The story includes many elements that appeal to children. Our protagonist is an adorable young girl named Natalie who has been living in an antique shop with an old man and woman since her parents disappeared into a mirror. Right, here comes the element of fantasy. Natalie does all the chores in the shop and takes care of the dolls. She seldom has the opportunity to go outside and never plays with children her own age. Her world consists of her interaction with the dolls. Natalie pleads with her caretakers to take the dolls outside the shop. They have been cooped up there for years. The dolls tell her they wish to see the butterflies, sunbathe or hear the birds sing. Natalie almost gives up hope of ever bringing them outside when, one day, the old couple are invited to a lavish party at a nearby town. Natalie convinces them that she should stay home and watch the shop. Then she hatches a plot to take the dolls outside. She comes up with a plan for the dolls to draw cards to see who will go first and then take turns riding in her doll carriage.

The wise Sage doll makes a request. He asks that Natalie bring him the most beautiful leaves. If she is successful, she will be granted whatever wish she desires. Natalie promises that she will do so and embarks on her adventure of making three trips outside. As she completes them, she worries that she will not be able to return on time and keep her promise. She has many adventures with her doll friends, but as nightfall arrives, she becomes lost and disoriented. How will she ever keep her promise and return the dolls safely without her owners discovering her secret? Will she satisfy the request made by the Sage?

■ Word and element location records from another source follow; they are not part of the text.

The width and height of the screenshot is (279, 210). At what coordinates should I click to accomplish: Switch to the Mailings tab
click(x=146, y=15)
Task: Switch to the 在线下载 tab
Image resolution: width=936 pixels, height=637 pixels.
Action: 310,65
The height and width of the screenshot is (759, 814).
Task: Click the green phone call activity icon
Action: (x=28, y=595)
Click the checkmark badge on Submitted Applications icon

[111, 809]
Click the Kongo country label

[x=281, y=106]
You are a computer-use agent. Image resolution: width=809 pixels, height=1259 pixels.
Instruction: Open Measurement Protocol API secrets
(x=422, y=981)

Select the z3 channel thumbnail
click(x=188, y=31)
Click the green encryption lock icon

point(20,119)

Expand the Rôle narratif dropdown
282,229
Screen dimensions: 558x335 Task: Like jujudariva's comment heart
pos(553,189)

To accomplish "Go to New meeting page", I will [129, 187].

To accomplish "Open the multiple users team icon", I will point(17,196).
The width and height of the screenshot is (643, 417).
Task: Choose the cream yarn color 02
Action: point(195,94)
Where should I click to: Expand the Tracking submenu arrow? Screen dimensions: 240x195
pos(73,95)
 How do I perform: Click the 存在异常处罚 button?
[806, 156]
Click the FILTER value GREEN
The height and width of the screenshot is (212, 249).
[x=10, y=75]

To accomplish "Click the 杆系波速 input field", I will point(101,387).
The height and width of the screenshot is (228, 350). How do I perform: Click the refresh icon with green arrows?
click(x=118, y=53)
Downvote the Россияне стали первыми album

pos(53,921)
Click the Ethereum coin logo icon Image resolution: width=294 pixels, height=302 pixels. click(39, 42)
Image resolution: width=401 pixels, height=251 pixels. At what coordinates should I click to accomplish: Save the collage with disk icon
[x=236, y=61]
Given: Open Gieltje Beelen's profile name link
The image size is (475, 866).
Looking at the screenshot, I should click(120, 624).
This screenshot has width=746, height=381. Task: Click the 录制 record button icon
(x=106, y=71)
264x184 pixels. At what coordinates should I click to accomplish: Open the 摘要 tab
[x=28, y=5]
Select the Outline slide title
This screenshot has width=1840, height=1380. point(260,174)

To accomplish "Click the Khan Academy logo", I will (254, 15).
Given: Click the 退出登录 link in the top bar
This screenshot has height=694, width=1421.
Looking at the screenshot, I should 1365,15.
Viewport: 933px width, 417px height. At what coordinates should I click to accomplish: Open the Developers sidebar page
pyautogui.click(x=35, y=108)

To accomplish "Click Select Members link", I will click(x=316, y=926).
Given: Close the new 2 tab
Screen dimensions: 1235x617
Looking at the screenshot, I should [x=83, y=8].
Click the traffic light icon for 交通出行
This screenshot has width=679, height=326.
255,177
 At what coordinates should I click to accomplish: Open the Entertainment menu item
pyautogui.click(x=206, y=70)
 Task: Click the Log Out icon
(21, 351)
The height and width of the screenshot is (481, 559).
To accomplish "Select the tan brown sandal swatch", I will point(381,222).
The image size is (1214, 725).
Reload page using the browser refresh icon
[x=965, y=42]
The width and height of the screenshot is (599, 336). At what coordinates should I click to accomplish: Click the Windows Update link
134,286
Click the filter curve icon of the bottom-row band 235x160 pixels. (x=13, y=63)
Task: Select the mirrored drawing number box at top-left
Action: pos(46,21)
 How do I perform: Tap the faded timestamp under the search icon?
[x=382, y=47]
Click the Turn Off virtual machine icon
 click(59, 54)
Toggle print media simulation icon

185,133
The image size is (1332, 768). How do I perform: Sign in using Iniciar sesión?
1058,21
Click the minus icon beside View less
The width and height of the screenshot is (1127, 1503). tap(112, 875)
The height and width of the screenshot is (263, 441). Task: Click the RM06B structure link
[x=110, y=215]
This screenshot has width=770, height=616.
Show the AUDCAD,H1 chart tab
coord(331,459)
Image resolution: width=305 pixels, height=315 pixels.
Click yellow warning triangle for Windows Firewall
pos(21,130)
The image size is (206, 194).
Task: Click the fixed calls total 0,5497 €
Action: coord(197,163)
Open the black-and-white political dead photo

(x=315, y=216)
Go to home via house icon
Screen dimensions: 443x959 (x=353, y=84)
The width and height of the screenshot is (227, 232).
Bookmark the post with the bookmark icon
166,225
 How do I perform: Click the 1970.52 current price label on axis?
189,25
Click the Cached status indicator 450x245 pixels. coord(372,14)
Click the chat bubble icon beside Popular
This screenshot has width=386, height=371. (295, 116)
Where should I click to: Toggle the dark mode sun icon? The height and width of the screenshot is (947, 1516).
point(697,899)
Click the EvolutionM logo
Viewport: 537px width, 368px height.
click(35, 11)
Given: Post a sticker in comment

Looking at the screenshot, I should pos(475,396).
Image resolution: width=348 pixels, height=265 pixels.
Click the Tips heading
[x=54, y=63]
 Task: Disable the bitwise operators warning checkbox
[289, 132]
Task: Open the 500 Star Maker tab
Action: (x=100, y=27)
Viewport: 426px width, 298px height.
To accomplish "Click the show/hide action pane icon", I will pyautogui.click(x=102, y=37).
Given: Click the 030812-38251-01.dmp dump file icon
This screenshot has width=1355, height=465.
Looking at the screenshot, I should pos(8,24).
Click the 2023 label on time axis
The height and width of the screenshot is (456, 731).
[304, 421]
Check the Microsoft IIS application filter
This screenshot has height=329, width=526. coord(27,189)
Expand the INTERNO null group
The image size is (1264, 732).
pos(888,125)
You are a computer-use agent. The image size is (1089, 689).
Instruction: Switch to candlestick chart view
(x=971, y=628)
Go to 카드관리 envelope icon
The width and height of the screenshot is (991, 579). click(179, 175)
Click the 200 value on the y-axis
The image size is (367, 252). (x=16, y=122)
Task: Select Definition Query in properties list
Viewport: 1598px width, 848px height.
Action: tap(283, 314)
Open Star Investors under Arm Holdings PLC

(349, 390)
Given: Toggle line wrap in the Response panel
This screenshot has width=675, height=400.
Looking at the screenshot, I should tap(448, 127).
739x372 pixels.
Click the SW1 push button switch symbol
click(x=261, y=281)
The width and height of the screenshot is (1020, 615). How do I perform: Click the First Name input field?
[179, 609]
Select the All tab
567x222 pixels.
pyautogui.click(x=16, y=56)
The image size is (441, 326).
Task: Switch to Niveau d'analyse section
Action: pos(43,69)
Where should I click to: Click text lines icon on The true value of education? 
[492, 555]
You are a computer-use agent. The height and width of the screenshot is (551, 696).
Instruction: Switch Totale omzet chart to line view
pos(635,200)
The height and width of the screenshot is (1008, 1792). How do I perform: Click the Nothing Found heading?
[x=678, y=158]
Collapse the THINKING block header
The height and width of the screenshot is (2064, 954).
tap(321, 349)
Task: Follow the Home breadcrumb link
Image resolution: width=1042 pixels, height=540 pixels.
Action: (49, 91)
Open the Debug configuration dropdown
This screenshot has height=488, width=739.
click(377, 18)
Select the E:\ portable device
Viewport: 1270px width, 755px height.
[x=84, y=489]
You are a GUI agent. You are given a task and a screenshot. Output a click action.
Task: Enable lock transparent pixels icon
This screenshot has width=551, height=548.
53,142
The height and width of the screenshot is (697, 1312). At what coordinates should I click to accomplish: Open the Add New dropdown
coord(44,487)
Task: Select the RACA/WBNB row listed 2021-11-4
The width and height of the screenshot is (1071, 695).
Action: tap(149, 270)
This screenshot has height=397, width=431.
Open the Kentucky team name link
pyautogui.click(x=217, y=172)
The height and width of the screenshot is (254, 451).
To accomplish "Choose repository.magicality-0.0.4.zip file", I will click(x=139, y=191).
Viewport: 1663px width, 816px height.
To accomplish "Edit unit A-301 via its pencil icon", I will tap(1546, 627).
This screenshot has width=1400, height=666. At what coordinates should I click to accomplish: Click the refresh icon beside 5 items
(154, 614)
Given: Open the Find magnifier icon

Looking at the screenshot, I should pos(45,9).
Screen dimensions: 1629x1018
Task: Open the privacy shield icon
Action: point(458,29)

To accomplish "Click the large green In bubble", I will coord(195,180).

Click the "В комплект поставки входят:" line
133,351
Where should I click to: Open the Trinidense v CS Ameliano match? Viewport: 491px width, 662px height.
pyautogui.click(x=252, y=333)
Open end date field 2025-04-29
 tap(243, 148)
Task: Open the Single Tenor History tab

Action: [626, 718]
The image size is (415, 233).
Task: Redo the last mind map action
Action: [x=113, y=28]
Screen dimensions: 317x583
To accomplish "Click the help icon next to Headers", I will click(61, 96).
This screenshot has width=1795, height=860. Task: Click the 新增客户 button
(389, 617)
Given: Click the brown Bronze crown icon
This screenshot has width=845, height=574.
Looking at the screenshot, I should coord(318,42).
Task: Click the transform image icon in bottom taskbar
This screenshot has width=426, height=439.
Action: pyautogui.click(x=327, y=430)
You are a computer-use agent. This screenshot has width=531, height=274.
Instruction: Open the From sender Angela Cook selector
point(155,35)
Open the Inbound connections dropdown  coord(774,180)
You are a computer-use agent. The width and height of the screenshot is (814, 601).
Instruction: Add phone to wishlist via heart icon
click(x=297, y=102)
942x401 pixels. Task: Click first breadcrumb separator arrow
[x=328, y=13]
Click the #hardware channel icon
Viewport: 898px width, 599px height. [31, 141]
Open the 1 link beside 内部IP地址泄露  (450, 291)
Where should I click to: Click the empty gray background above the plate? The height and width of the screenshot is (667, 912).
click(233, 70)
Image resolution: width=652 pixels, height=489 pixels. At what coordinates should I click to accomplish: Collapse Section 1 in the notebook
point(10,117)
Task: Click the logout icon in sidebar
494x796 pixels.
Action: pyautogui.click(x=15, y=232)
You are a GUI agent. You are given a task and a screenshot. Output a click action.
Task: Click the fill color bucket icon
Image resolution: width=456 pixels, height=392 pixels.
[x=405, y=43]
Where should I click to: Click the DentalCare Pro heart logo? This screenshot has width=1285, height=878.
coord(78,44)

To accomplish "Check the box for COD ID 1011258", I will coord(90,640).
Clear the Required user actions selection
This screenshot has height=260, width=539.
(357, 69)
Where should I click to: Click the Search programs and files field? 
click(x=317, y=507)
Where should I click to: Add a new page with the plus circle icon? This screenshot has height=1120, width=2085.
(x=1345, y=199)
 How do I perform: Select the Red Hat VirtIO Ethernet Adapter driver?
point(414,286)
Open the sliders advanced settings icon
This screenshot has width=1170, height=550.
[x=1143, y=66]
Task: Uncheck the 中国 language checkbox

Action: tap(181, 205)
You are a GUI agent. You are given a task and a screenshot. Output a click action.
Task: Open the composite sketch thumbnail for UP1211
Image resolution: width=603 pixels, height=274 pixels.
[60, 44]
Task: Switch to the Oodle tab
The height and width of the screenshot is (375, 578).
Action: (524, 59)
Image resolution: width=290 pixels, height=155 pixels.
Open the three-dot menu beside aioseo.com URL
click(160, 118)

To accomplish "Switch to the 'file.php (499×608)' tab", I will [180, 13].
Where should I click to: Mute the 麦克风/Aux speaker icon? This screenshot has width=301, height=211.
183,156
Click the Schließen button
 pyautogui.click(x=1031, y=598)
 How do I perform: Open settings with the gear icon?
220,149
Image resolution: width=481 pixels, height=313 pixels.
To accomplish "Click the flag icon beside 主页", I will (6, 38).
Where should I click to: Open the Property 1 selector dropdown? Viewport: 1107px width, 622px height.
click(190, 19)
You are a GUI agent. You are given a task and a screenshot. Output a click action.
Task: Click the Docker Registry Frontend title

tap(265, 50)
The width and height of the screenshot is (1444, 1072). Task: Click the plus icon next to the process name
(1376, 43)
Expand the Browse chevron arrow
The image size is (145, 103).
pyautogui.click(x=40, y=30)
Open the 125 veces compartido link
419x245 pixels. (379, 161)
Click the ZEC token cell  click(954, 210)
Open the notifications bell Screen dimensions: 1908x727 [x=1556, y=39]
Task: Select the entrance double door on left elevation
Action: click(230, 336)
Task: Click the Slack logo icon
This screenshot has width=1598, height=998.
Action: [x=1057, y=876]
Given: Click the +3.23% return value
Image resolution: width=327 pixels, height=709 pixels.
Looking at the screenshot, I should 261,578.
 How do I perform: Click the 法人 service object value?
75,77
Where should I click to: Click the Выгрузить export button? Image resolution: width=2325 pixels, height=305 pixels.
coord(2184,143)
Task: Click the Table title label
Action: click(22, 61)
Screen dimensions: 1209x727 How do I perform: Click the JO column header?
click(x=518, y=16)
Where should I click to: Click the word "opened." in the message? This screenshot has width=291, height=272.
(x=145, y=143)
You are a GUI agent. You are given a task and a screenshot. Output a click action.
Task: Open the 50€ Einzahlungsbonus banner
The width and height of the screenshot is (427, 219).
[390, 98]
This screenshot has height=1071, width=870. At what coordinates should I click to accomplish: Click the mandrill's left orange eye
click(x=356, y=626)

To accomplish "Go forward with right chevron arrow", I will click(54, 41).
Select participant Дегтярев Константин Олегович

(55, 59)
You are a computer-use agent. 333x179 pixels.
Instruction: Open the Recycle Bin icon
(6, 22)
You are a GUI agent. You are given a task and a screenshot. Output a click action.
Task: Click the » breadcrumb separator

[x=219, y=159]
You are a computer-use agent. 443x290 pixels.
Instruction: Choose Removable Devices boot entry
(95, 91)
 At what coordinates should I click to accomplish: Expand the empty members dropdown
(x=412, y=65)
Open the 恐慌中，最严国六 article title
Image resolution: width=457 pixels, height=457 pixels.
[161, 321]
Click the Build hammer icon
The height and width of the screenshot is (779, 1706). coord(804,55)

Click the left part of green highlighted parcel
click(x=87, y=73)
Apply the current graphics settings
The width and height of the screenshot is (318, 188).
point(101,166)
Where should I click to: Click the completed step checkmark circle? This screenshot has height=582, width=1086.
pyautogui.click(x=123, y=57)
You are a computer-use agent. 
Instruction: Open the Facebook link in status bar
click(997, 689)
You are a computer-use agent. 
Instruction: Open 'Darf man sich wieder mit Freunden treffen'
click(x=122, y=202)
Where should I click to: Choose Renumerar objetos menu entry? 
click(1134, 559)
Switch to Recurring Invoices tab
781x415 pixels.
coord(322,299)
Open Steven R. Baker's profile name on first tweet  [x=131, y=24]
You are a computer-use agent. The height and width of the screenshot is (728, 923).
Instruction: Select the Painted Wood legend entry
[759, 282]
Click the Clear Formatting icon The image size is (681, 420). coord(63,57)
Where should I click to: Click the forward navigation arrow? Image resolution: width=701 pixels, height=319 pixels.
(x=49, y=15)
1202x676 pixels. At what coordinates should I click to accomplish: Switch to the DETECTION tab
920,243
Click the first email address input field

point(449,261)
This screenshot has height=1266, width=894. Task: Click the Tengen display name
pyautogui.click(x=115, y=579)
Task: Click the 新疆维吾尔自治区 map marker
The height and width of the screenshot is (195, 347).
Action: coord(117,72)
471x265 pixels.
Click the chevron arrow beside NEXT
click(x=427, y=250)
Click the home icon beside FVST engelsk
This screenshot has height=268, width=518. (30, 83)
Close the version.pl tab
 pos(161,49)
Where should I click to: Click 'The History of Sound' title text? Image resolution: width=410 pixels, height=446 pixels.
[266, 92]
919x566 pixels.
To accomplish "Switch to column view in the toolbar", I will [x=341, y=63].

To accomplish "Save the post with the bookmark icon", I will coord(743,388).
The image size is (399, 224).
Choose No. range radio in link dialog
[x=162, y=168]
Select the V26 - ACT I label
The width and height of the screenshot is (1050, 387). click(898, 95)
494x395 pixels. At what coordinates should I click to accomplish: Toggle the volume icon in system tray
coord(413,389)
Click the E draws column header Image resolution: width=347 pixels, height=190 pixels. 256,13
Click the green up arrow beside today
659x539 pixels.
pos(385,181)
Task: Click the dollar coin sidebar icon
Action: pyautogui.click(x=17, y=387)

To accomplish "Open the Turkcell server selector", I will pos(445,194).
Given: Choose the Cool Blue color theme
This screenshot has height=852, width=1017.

The author combines personification, fantasy and realism into a fairly coherent tale. As a reader, you want to see Natalie succeed; solve the mystery of her parents’ disappearance, grow into a happy child, and become a heroine to her unusual collection of antique doll companions. This short story that is just under one hundred pages moves along quickly encouraging the reader to finish it in one sitting. Just the kind of book for readers age eight and up to curl up with on a rainy afternoon.